Gut microbiome plays a role in lifestyles effects on dementia risk

The gut microbiome may play a role in how diet and exercise affect brain health and dementia risk, suggests a recent Baycrest study. This knowledge could help scientists and clinicians optimize strategies to prevent dementia.

Lifestyle interventions to reduce dementia risk often include diet and exercise, which are known to affect the gut microbiome — the community of bacteria and other microorganisms that live in our gut.

“We know that imbalances in the microbiome are associated with impaired cognition,” says Noah Koblinsky, lead author of the study, Exercise Physiologist and Project Coordinator at Baycrest’s Rotman Research Institute (RRI). “However, we don’t know much about the role of the microbiome when we use lifestyle interventions, such as diet and exercise, to support brain health. Can we tailor lifestyle interventions to specifically target the gut microbiome, and will this help to optimize their effects on cognition? In this review study, we aimed to address this gap in knowledge.”

To this end, Koblinsky and his team reviewed all of the existing research on diet and exercise interventions that looked at both the microbiome and brain health. The study was published in the Journals of Gerontology: Series A.

They found that the gut microbiome does appear to play a role in how diet and exercise affect brain health, though more research is needed to fully understand how.
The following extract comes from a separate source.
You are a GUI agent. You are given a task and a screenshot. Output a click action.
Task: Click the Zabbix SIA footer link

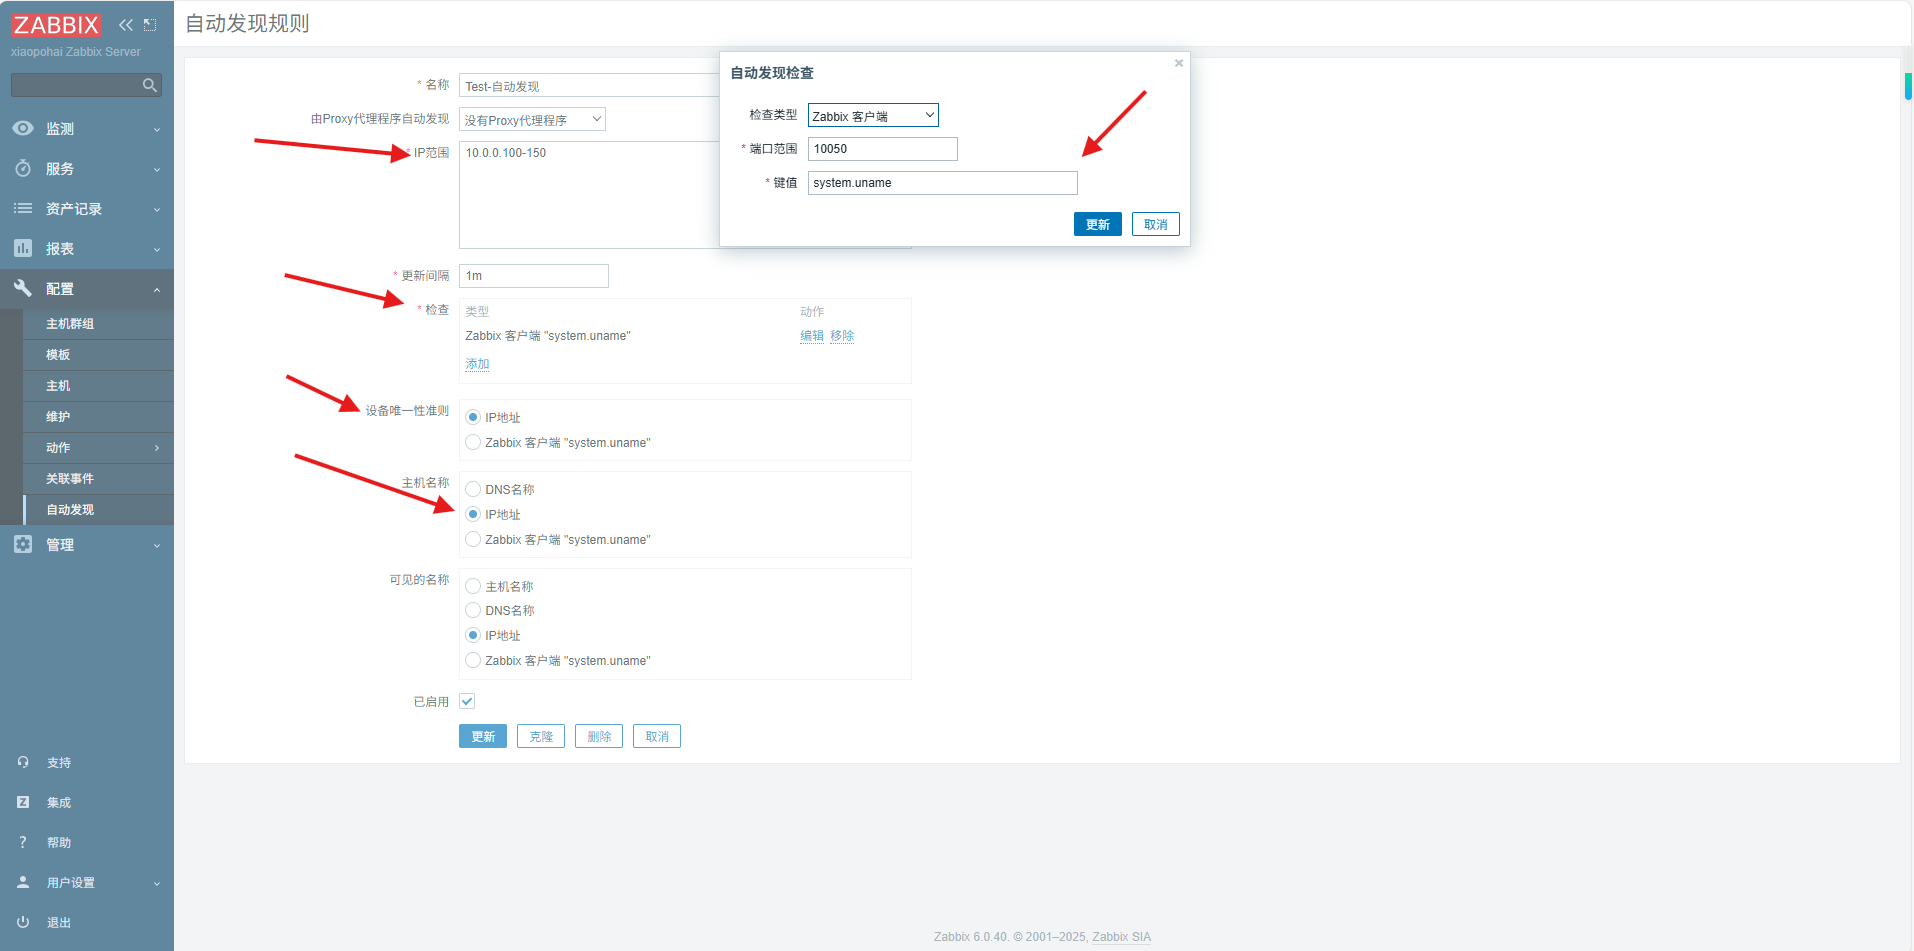(1121, 937)
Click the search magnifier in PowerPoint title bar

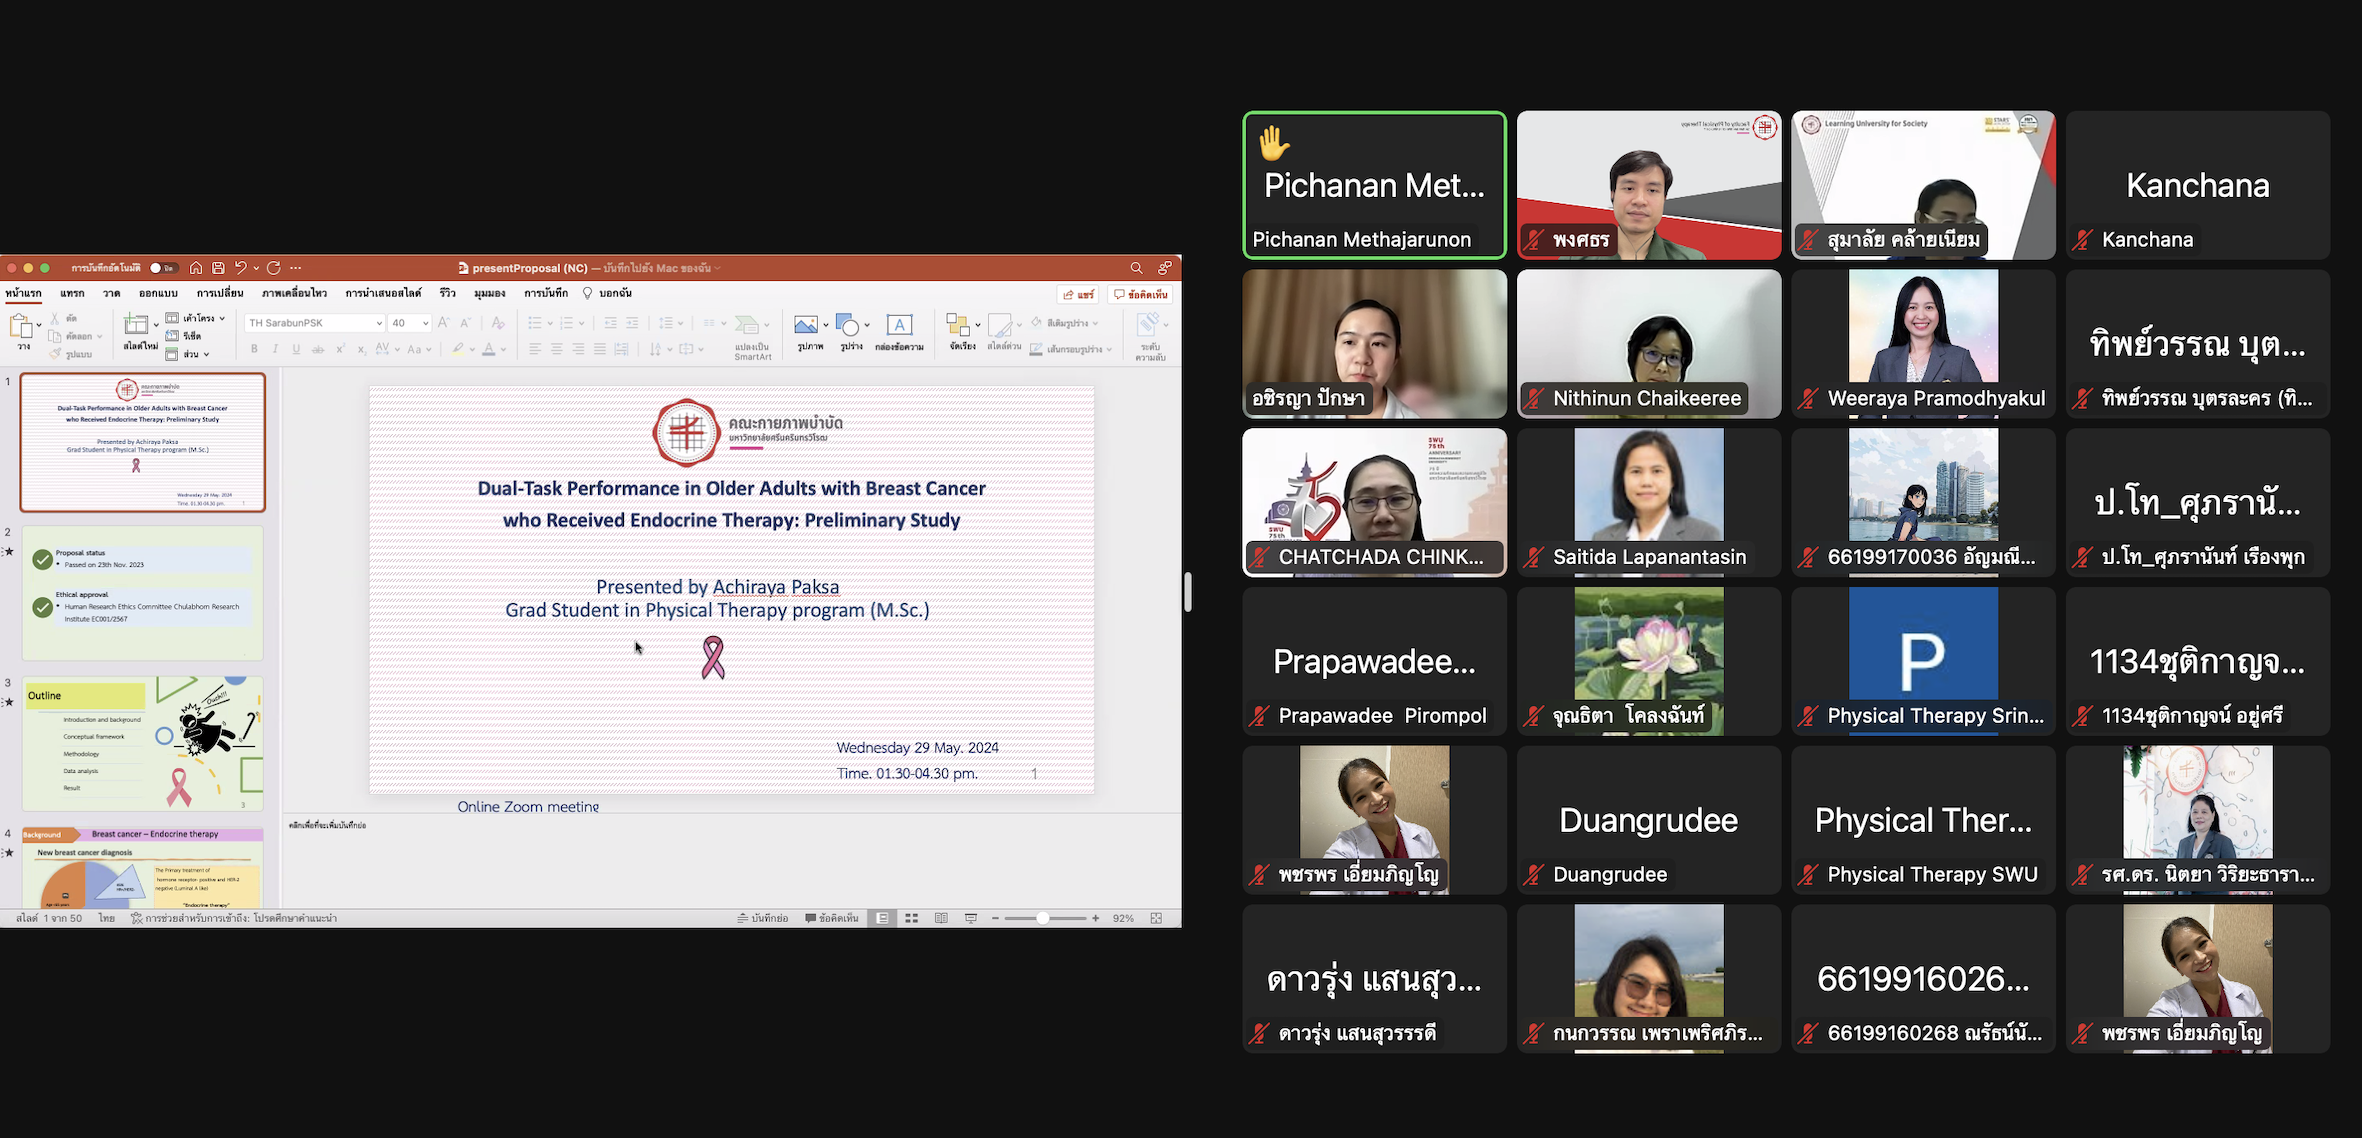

Diet studies showed a large impact of diet on the microbiome, with foods associated with a Mediterranean-style eating pattern (for example, fibre and healthy fats) appearing to have the greatest benefit to a healthy gut microbiome and brain. One study of 1,200 older adults looked at the impact of diet on both cognition and the microbiome. Half of the participants were asked to follow a Mediterranean-style diet for 12 months, while the other half were not. Those in the Mediterranean diet group showed significant improvements in cognition. As well, those who followed the diet more closely had healthier microbiomes associated with better brain health.